London - A defiant mother who was told 14 times to abort her unborn baby has brought home a healthy young girl.
Kiera Meldrum was given the advice every week after doctors discovered the child had a rare bowel disorder at her 21-week scan.
But she refused to listen and her determination paid off when she went into labour six weeks early and gave birth to Lillee-Rose.
The tiny baby was taken away for emergency surgery minutes after birth but, after a further operation and eight weeks in hospital, mother and child were allowed home.
Six months on Lillee-Rose is thriving and, although her bowel remains delicate, doctors expect her to grow stronger and do not anticipate serious problems in future.

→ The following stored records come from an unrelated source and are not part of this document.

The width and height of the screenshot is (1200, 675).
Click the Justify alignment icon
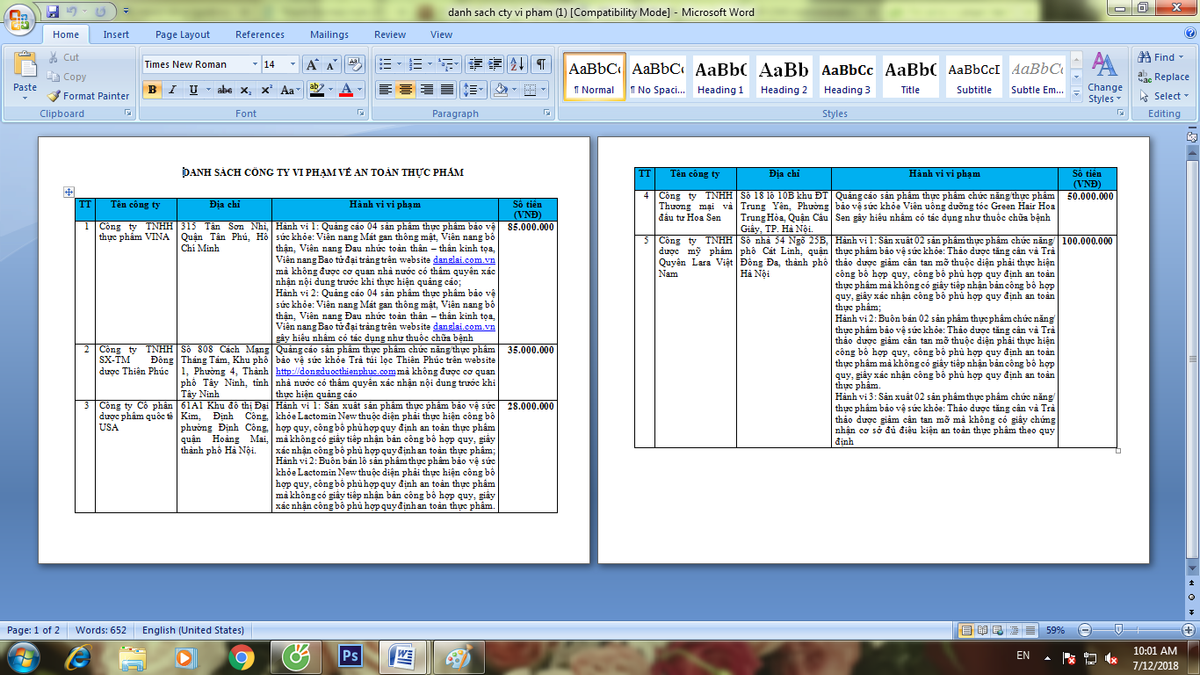[447, 89]
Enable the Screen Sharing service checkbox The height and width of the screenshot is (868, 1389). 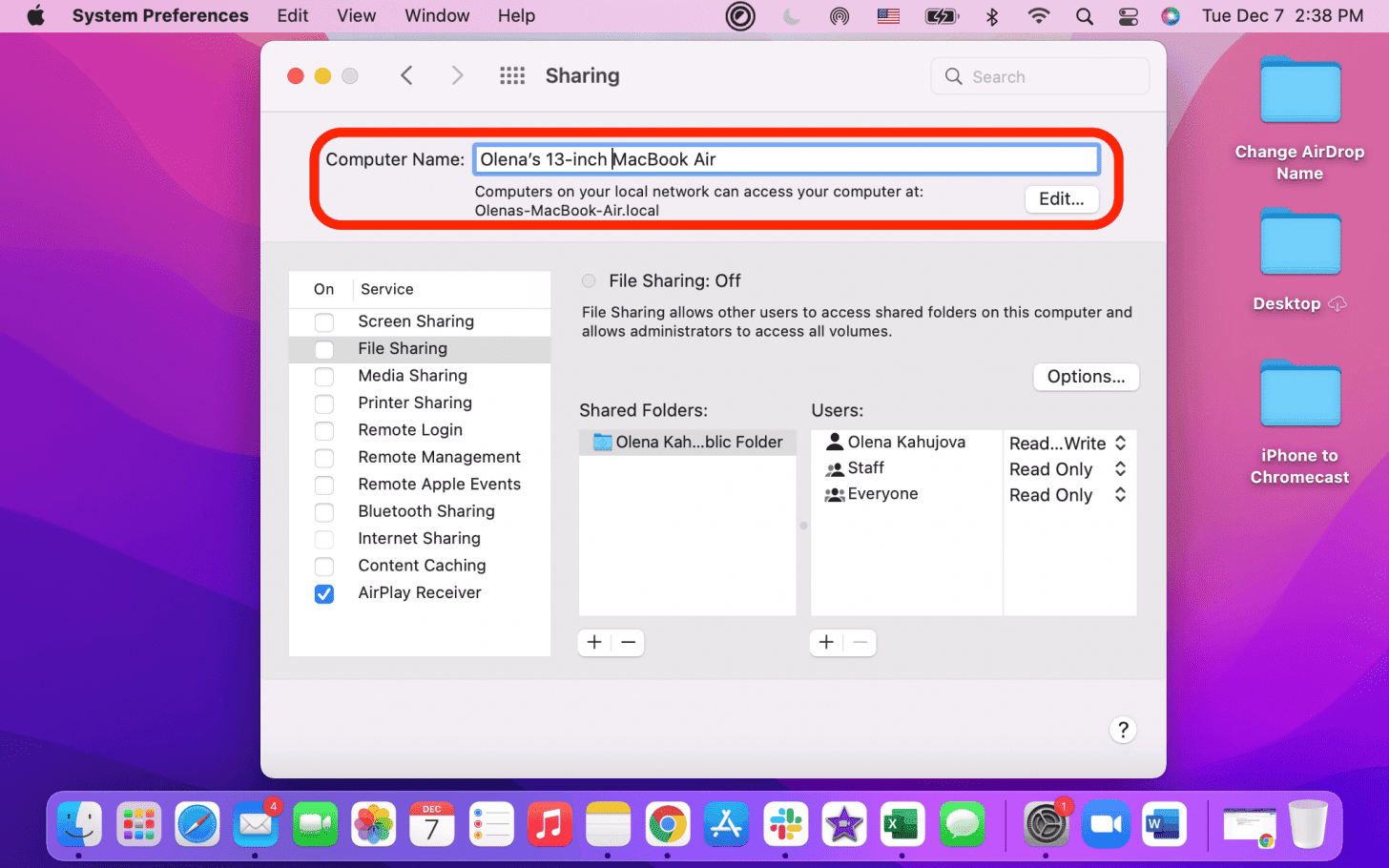coord(323,322)
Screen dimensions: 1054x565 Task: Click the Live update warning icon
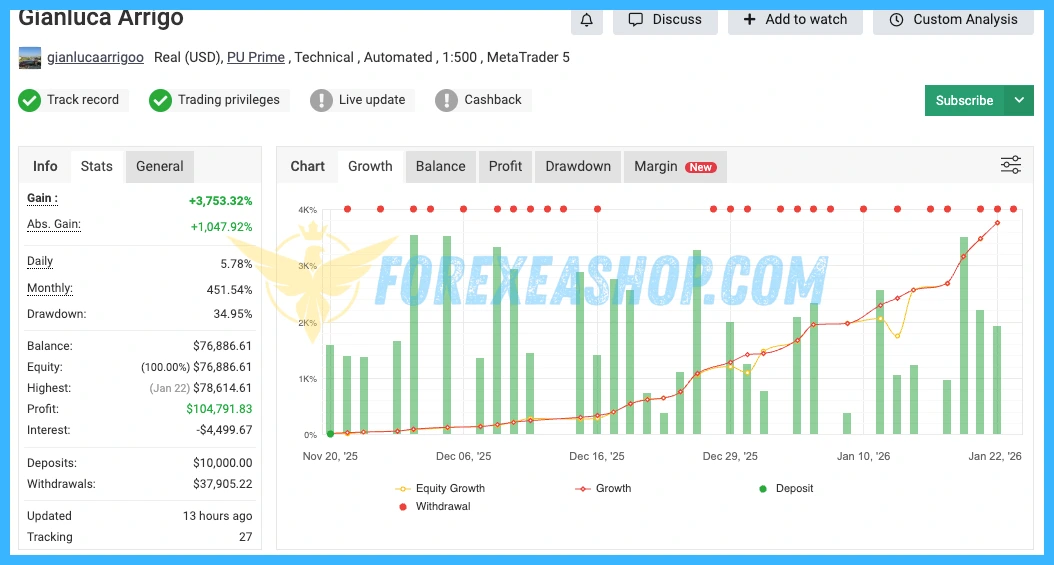point(321,100)
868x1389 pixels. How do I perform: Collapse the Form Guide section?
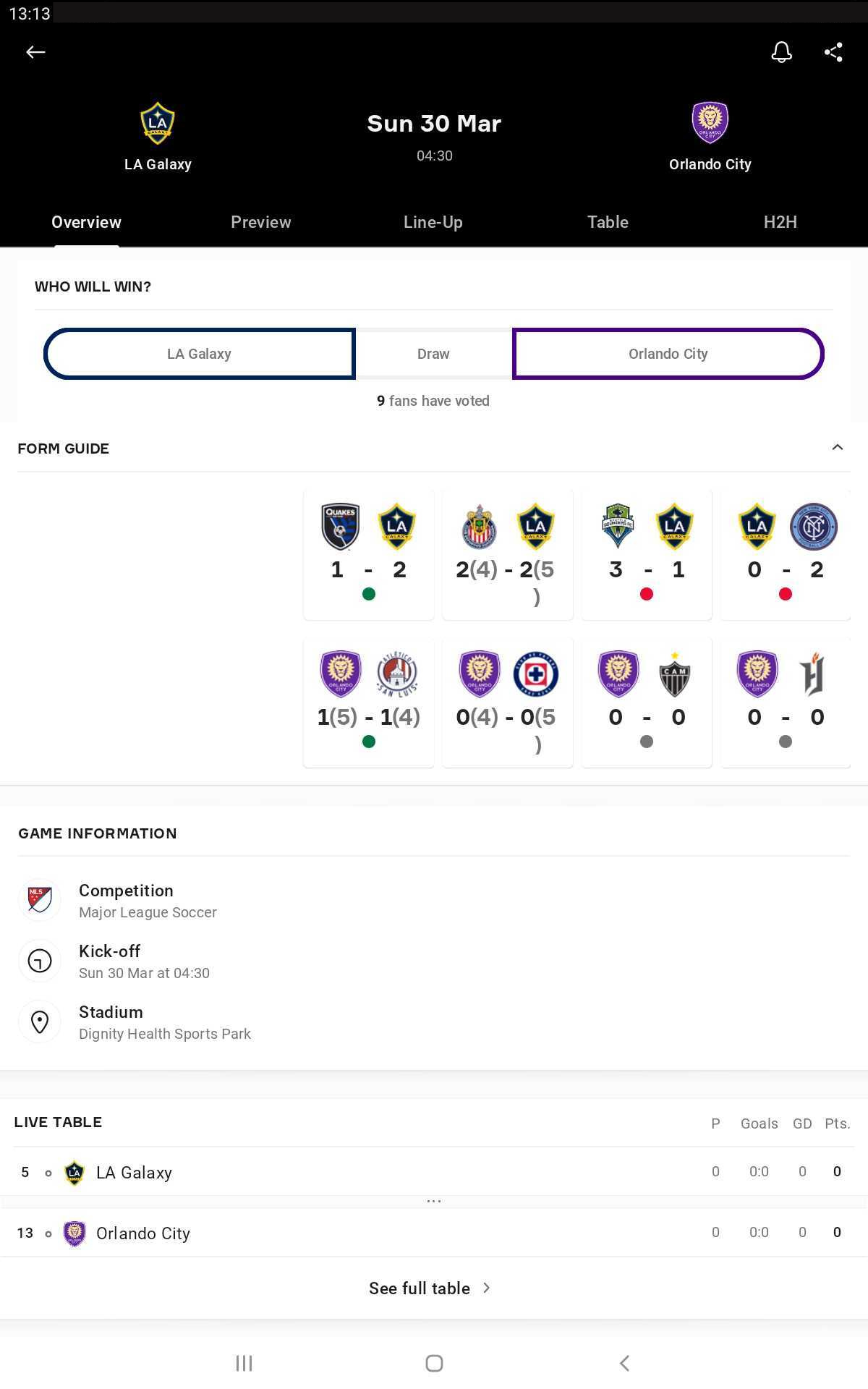[837, 448]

Meldrum, 20, who had suffered four previous miscarriages, said: "I refused to terminate Lillee-Rose every time they told me to, and I’m so happy I listened to my heart instead of the doctors. When I went into labour, I was terrified of losing her and watching them whisk her from me straight away and into surgery broke my heart.
"I always had a feeling that she’d be okay, and seeing her grow up healthy and strong just goes to show that a mother always knows best. She’s my little miracle."
The unborn baby was diagnosed with severe ascites at the 21-week scan – a condition where fluid builds up in the stomach lining. Meldrum was advised to terminate the pregnancy immediately.
"I felt sick when they told me she wasn’t well but I just knew my little girl was a fighter and that she could make it," she said. "There was no way I was terminating my pregnancy – I’d waited so long to become a mum."
Scans were carried out every week from then on and at each she was told to terminate – including at 28 weeks when doctors found that the baby’s bowel had ruptured.
Complications in the pregnancy also caused Meldrum’s stomach to swell from a build-up of amniotic fluid.
But despite being in constant pain she also rejected advice to drain her stomach as it could have harmed the baby. Meldrum, of York, said: "It felt like I was carrying a giant painful water balloon against my tummy but, after being told how poorly my baby was, I couldn’t do anything risky."
In the end Lillee-Rose was born half an hour after Meldrum arrived at York Hospital on February 26. She weighed 4lb 3oz (about 1.8kg). The sound of her baby’s first cry felt like a ‘huge wave of relief and emotion’, she said. "They handed me Lillee-Rose and she was just the most beautiful baby I’d ever seen."
Lillee-Rose was transferred to Leeds for specialist surgery on a split bowel and a further operation at six weeks old. Her condition is so rare doctors are writing research papers on her case.
Dr Kelly Cohen, a consultant at Leeds Teaching Hospitals Trust, said: "We are very happy to hear Lillee-Rose is doing well." Commenting on the doctors’ decision to advise Meldrum to have an abortion, she said: "It is our responsibility to ensure all our patients are given accurate information about possible outcomes and the range of options available to them."